Energetic and full of light, these works exude the confidence of decades of experience with painting. Moses often characterizes his “mutations” from one series of paintings to the next. These new paintings combine talking heads with floral patterns, and place figure and flower side-by-side. The overlays and chance occurrences produce transformations and mutations. Moses has transformed repetitive flat patterns into abstraction, and the viewer is left with a vibrating, pulsating interaction of color and vitality.

Although the viewing audience knows Moses as an abstract painter, it’s important to remember that there are sources for the new work. In the early 1960s, Moses produced a series of drawings known collectively as the “Rose Drawings”.  These drawings were based on an inexpensive Mexican oilcloth pattern of roses, and drawn as a dense, repeating all-over pattern. By 1963, the “Rose” drawings had fully blossomed into the large 4-panel screen that is in the collection of LACMA.

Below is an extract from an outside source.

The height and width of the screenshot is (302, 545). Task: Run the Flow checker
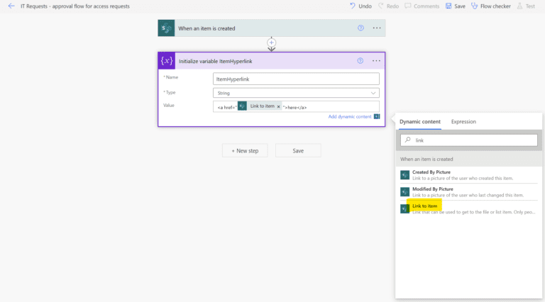(x=491, y=6)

The stenciled heads come in two forms: the “Screamers” and the “Poets”. Both derive from a series of paintings Moses made during the early 1990s.  Now, incorporated into the field of floral patterning, they reappear and morph into a conversation---with themselves and with the history of Ed Moses’ work. The new paintings, infused with color, refer back to his early obsessive patterning and mark-making.

Moses has been exhibiting since 1949, and was part of the original group of artists from the legendary Ferus Gallery.  His work was documented in a major retrospective exhibition at the Museum of Contemporary Art in 1996.  Museum collections include the Los Angeles County Museum of Art, The Art Institute of Chicago, the Menil Foundation, the Museum of Modern Art, The Corcoran Gallery of Art, the Philadelphia Museum of Art and the Whitney Museum of American Art, among others.